Israeli policies driving demographic shift in Palestinian territories: UN
Rights chief flags displacement, illegal Israeli settlement expansion, and wartime destruction as signs of a long-term shift in control of land and people.
The United Nations’ top human rights official has accused Israel of pursuing policies that could permanently alter the population makeup of the occupied Palestinian territories, warning the trend raises concerns about ethnic cleansing.
Addressing the UN Human Rights Council in Geneva, High Commissioner Volker Turk said on Thursday Israeli actions in both the occupied West Bank and Gaza appear aimed at creating “permanent demographic change.”
Turk highlighted a year-long Israeli military raids in the northern occupied West Bank that have displaced roughly 32,000 Palestinians.
He also pointed to the growing displacement of Bedouin herding communities amid rising violence by illegal Israeli settlers in areas near Ramallah and in the Jordan Valley.
Continued illegal settlement expansion
More than three million Palestinians live in the occupied West Bank alongside over half a million illegal Israeli settlers in communities widely viewed as illegal under international law.
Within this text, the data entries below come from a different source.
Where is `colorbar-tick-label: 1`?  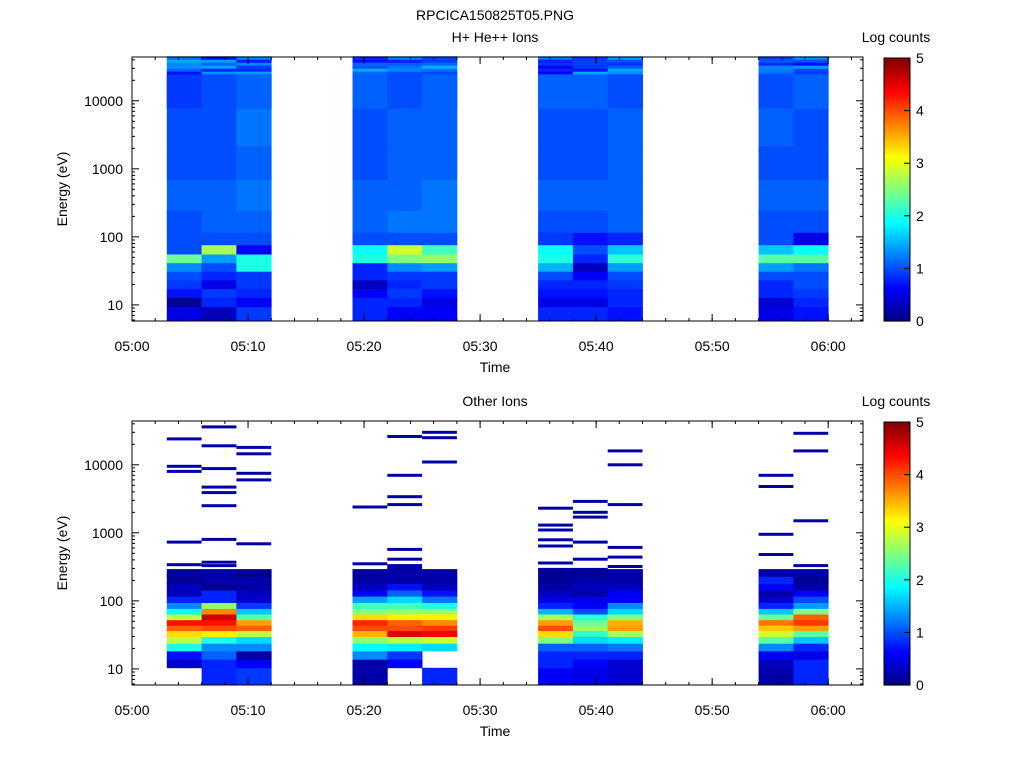
colorbar-tick-label: 1 is located at coordinates (920, 632).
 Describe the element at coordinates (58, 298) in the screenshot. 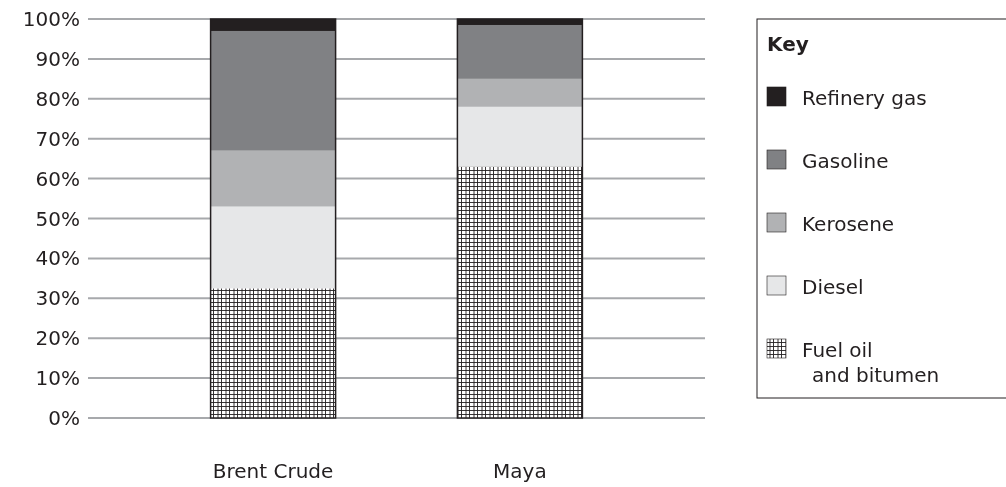

I see `y-tick-label: 30%` at that location.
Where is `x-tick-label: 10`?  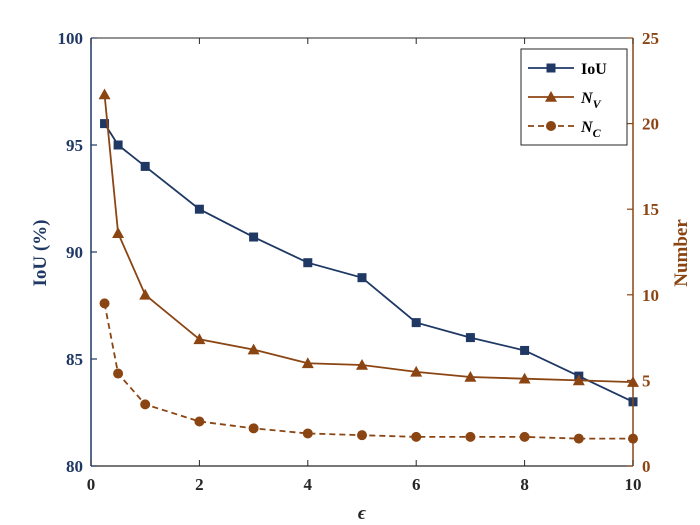
x-tick-label: 10 is located at coordinates (634, 484).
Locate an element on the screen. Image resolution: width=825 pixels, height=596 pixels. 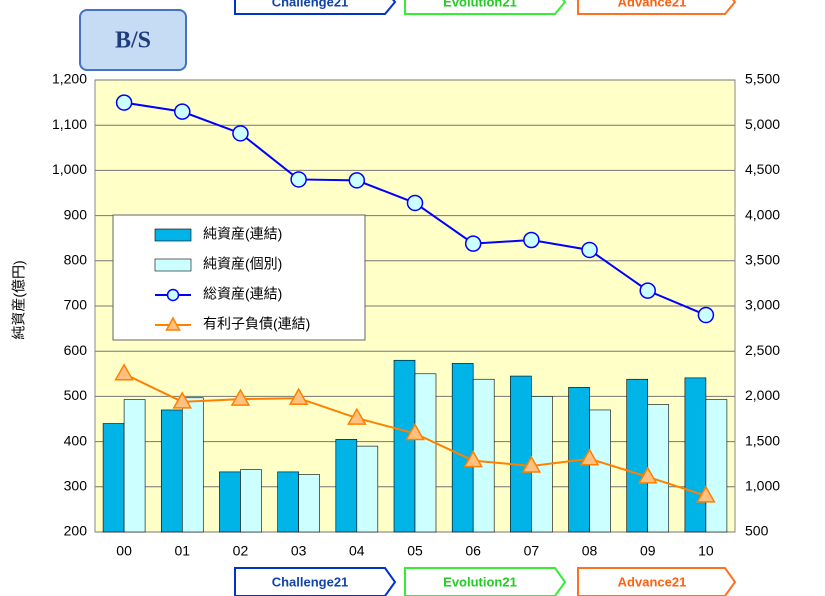
legend-label: 純資産(個別) is located at coordinates (242, 264).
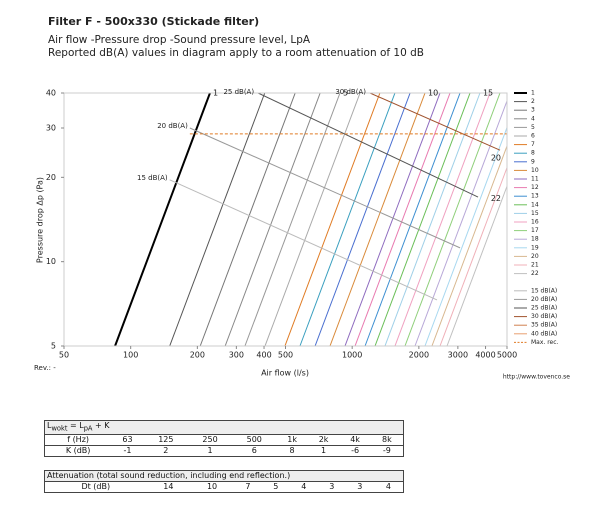  I want to click on series-label: 20 dB(A), so click(172, 126).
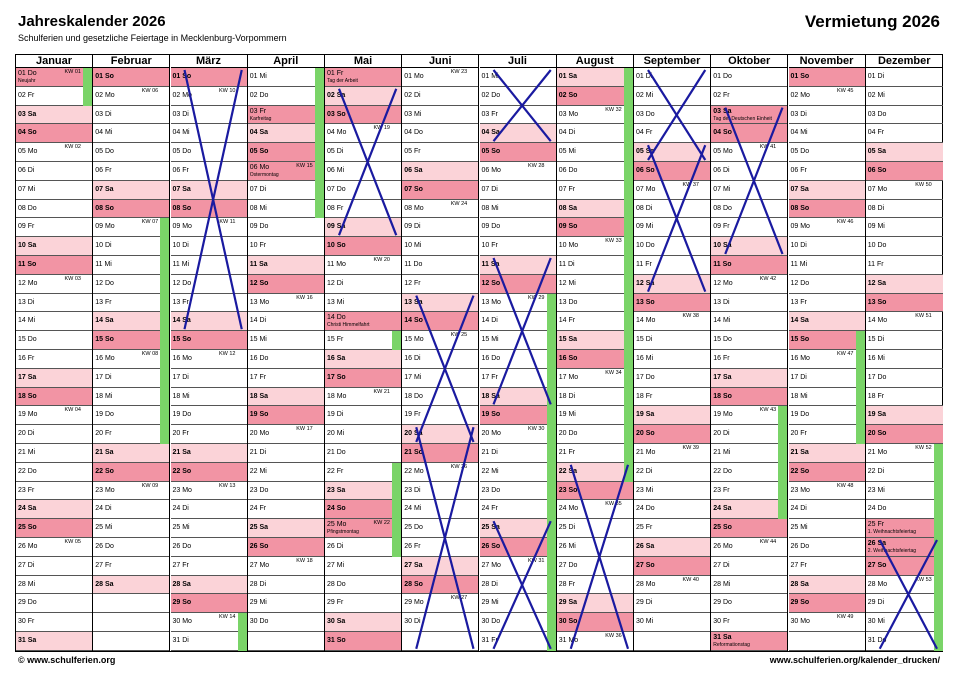  I want to click on day-cell: 24 Di, so click(132, 510).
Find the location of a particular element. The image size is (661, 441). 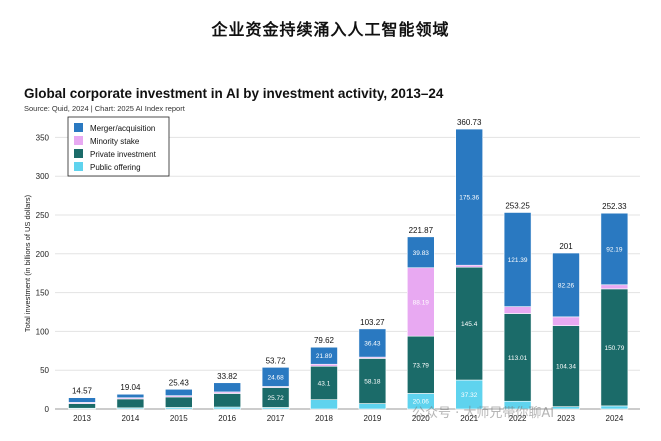

x-tick-label: 2018 is located at coordinates (324, 418).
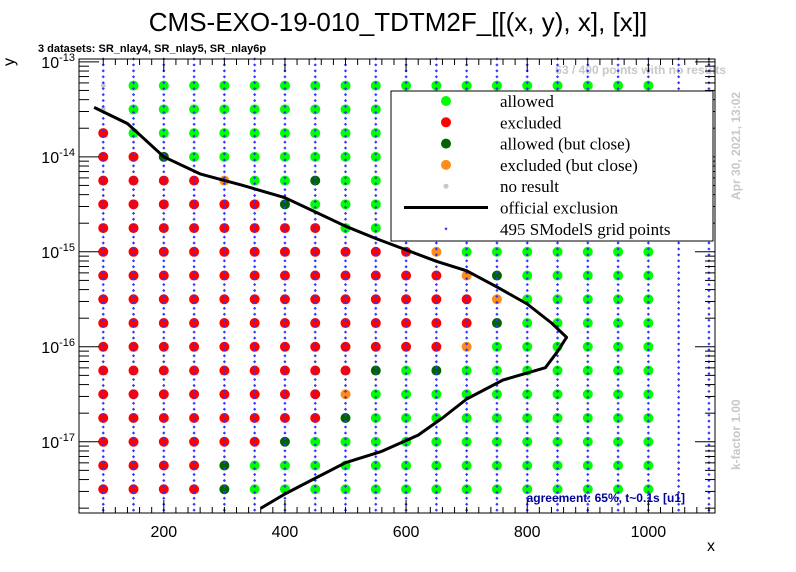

Settlement expansion has accelerated under Israel’s current government, with watchdog group Peace Now reporting a record number of new settlement approvals in 2025.
Recent government-backed measures include moves to register occupied West Bank land as state property and allow direct land purchases by Israelis — steps that have drawn international criticism and condemnation from groups including Hamas.
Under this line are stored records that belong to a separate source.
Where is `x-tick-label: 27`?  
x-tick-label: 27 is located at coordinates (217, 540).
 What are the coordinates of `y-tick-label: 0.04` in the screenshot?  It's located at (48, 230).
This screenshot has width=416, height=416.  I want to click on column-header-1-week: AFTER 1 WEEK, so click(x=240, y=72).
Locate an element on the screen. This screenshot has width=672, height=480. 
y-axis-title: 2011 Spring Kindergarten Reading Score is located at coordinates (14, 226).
In Gaza, where most of the enclave’s 2.2 million residents have been displaced at least once since the war began in October 2023, the UN rights office said recent patterns of attacks, widespread destruction and limits on aid deliveries appear aimed at reshaping the territory’s population distribution.
Forced emigration of Palestinians
Israel’s far-right Finance Minister Bezalel Smotrich has publicly called for encouraging Palestinian emigration from Gaza and the occupied West Bank, describing the move as part of a long-term strategy for Israeli sovereignty over the territory.
Israel, which has occupied the West Bank since 1967, has not accepted accusations that its policies amount to demographic engineering, maintaining that its actions are driven by security considerations.